Но хватит ли у него сил? Он уперся в стены локтями и коленями, но они скользили по внутренней обшивке. Он задыхался, он понимал, что попусту расходует бесценный запас кислорода, но ничего не мог с собой поделать. Он должен был вырваться из этой клетки, пока не начал путать свои фантазии и реальность.
И тут он ощутил несильный глухой удар, затем свист, с которым воздух ворвался в шлюз, затем голоса…
Какое наслаждение снова увидеть свет, избавиться от скафандра, пожать руки своих спасителей!
– Вы подобрали Хиоба? – это были его первые слова.
– Мы видим его на визире, – ответил командир бота. – Через десять минут мы сможем его подобрать.
И действительно не прошло четверти часа, как в шлюзе спасательного бота оказалась еще одна капсула. Йонас с нетерпением ждал, когда ее откроют. Наконец он сам схватился за вакуумный ключ и стал помогать экипажу бота. Хиоб лежал неподвижно, закрыв глаза, но дышал.
Еще через несколько минут они оба отдыхали на надувных матрасах, вдыхая чистый кислород из дыхательных масок. В иллюминатор можно было увидеть приближающуюся станцию во всем ее сверкающем великолепии. Йонас давно не чувствовал такого удовлетворения от проделанной работы. Все, что он пережил за последние несколько часов, казалось теперь кошмарным сном. Возвращение в действительность, возвращение привычных чувств пространства и времени было само по себе восхитительным.

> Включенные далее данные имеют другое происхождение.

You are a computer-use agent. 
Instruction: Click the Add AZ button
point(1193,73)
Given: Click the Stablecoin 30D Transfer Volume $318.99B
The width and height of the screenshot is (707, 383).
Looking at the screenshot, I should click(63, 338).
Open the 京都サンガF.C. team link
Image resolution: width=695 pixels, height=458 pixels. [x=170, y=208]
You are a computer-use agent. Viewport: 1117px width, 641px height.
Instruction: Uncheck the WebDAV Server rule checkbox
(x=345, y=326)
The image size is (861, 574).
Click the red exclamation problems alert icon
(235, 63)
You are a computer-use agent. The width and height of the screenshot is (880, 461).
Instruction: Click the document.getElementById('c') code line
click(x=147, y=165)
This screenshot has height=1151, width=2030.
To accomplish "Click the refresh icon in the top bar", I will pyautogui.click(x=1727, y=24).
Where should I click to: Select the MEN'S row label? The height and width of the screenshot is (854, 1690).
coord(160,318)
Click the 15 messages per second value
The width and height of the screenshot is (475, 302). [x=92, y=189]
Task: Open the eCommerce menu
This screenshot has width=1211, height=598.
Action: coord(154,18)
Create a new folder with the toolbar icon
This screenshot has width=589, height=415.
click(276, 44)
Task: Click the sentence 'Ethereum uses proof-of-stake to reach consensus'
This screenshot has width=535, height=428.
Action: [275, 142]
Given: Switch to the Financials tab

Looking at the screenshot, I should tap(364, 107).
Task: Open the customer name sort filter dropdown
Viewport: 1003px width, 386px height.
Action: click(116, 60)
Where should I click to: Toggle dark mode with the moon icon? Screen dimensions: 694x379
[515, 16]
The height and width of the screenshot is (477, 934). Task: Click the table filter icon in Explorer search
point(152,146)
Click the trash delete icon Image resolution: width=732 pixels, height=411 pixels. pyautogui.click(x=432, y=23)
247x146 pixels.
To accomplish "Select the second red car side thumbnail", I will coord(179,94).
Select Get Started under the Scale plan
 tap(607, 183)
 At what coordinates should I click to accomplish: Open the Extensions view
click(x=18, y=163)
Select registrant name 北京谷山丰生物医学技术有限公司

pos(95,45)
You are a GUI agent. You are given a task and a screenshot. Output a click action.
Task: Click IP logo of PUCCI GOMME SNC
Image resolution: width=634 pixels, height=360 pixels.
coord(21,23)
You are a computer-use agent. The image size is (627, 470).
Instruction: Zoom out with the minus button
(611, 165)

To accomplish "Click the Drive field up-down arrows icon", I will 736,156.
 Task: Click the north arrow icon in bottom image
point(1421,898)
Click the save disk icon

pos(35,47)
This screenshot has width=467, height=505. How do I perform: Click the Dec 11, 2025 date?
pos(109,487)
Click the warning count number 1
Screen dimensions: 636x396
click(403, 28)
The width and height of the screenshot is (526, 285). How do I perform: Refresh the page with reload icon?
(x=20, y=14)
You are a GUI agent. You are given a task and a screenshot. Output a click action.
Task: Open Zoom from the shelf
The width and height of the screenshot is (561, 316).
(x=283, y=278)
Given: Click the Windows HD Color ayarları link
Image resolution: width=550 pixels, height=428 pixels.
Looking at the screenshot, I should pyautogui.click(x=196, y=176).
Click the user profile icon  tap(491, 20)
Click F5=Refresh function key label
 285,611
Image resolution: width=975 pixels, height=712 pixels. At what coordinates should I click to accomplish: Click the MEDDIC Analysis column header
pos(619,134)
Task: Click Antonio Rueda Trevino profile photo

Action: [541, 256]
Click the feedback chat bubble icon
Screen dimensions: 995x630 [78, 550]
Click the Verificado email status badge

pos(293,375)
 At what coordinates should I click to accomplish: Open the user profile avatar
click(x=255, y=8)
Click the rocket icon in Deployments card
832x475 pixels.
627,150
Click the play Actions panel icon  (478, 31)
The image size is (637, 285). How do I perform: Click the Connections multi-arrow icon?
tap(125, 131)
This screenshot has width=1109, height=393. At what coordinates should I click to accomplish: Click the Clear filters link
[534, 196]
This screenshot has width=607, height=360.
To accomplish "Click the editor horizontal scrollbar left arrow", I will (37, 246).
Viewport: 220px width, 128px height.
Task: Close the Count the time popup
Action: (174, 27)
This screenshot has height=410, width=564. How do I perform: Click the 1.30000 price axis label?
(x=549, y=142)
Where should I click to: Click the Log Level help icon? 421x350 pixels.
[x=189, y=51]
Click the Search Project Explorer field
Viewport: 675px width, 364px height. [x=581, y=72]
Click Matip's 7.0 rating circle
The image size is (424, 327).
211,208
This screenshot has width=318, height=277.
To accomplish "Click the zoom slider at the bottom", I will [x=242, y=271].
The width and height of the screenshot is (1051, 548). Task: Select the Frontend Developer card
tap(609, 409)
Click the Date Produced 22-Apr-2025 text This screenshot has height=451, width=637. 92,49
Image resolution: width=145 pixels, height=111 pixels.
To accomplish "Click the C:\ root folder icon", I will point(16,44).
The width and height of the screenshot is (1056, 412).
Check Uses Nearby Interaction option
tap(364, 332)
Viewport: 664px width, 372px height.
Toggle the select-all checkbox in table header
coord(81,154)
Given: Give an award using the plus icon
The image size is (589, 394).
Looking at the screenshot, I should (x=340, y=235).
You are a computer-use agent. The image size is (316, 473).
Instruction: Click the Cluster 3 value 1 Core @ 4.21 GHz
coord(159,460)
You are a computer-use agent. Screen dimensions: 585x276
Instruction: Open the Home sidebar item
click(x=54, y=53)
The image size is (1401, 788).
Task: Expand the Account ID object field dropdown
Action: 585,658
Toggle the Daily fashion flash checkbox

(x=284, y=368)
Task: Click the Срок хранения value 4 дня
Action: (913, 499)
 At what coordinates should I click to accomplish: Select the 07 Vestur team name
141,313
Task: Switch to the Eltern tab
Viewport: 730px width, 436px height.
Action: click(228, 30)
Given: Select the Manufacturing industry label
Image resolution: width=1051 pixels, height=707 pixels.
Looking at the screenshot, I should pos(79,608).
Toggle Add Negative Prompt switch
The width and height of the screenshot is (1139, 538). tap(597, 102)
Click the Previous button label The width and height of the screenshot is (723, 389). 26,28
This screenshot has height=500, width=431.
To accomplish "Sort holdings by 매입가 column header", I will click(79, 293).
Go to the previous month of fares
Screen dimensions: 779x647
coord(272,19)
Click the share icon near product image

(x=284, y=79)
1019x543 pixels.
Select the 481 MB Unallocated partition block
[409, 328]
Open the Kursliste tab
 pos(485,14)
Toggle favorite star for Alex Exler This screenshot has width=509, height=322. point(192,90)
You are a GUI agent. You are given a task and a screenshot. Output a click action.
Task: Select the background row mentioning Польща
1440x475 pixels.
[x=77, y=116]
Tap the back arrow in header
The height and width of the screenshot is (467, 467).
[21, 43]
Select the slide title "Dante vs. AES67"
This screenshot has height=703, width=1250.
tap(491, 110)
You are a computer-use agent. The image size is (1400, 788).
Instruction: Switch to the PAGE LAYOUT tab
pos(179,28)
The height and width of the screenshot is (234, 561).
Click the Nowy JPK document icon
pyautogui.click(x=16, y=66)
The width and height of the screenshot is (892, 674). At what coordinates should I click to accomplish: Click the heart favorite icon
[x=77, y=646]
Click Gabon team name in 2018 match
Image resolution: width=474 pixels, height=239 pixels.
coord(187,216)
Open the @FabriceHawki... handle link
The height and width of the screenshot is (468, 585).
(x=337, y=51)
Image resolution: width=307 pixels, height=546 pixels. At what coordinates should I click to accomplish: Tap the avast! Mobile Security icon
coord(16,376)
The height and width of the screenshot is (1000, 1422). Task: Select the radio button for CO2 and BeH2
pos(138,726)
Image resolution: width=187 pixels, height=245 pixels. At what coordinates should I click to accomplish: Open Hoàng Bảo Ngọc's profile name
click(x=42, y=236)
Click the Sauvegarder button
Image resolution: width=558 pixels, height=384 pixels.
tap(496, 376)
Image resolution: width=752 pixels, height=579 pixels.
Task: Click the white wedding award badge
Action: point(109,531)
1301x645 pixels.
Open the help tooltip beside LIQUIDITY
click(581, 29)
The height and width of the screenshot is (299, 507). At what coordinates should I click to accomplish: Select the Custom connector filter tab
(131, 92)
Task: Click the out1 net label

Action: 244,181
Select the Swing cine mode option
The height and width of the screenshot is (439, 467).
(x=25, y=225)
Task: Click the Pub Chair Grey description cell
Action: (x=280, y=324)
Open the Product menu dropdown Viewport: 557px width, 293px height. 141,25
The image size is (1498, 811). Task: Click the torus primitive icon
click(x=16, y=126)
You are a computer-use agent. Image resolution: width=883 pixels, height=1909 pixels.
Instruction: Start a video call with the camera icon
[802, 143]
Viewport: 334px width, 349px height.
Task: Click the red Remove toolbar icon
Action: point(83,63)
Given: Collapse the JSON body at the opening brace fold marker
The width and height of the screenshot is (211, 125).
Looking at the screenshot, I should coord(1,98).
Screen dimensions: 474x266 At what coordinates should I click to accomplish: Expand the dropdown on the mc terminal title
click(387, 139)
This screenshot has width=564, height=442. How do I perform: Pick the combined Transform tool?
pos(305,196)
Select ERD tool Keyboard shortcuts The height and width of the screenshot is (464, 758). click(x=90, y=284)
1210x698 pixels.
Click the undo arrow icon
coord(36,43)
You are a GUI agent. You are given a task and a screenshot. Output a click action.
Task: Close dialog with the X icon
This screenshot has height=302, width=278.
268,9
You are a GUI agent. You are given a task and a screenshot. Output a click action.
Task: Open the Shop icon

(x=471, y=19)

Одно не давало Йонасу покоя. То, что сказал Хиоб, когда Йонас боролся с медикаментозным сном. Почему Хиоб решил убедить его в своей невиновности? Тогда он был уверен, что побег удастся, что его подберут его сообщники. Он лгал? Зачем? Отвлекающий маневр? В этом не было никакого смысла. И все же? В словах, в самом тоне Хиоба не было ни намека на ложь. Что если спросить его об эпизодах, свидетелем которых был сам Йонас? Что он расскажет? Разве здесь могут быть два мнения? И почему ему было так важно попытаться обелить себя перед Йонасом, с которым он надеялся больше никогда не встречаться?
«Почему ты сказал мне, что невиновен?» – задать вопрос было делом нескольких секунд. Однако Йонас не решился этого сделать. Время, когда Хиоб мог говорить свободно, было уже позади. Они снова стали пленником и конвоиром. Если Йонас задаст вопрос, а Хиоб ответит, это будет частью игры и никто не будет знать, как отделить ложь от истины. Йонас видел, что на лбу Хиоба пролегли глубокие складки, его губы были плотно сжаты, он готов был поспорить, что его противник сейчас просчитывает ходы в этой бесконечной игре. И вдруг он понял, что та шахматная партия, которую они вели не один десяток лет на бесчисленном множестве планет, изрядно ему надоела.
Поэтому Йонас заговорил о другом:
– Откуда ты родом? Я слышал о звезде, которую называют Звездой Хиоба. Это и есть твоя родина?
Хиоб удивленно глянул на него, потом черты его лица смягчились:
– Нет, я родился на четвертой планете системы Левер.
– И твои родители действительно были революционерами?
– Никаких революционеров! На нашей планете проводили свои отпуска обитатели Левера-3. Мои родители жили на острове – это был один из самых прекрасных уголков во Вселенной. Однажды, через много лет, я вернулся туда. У острова были новые хозяева – он стал частью колонии.
Хиоб помолчал, потом, собравшись с мыслями, продолжил:
– Климат на планете был близок к земному. Последние различия исчезли задолго до моего рождения. Наш дом лежал в экваториальной зоне. Это был настоящий тропический рай. Кокосы, гибикусы, цветы… Много воды, крошечные островки в заливе, лагуны, песчаные пляжи. Я слышал, что позже все это было уничтожено. Не знаю, я больше туда не возвращался.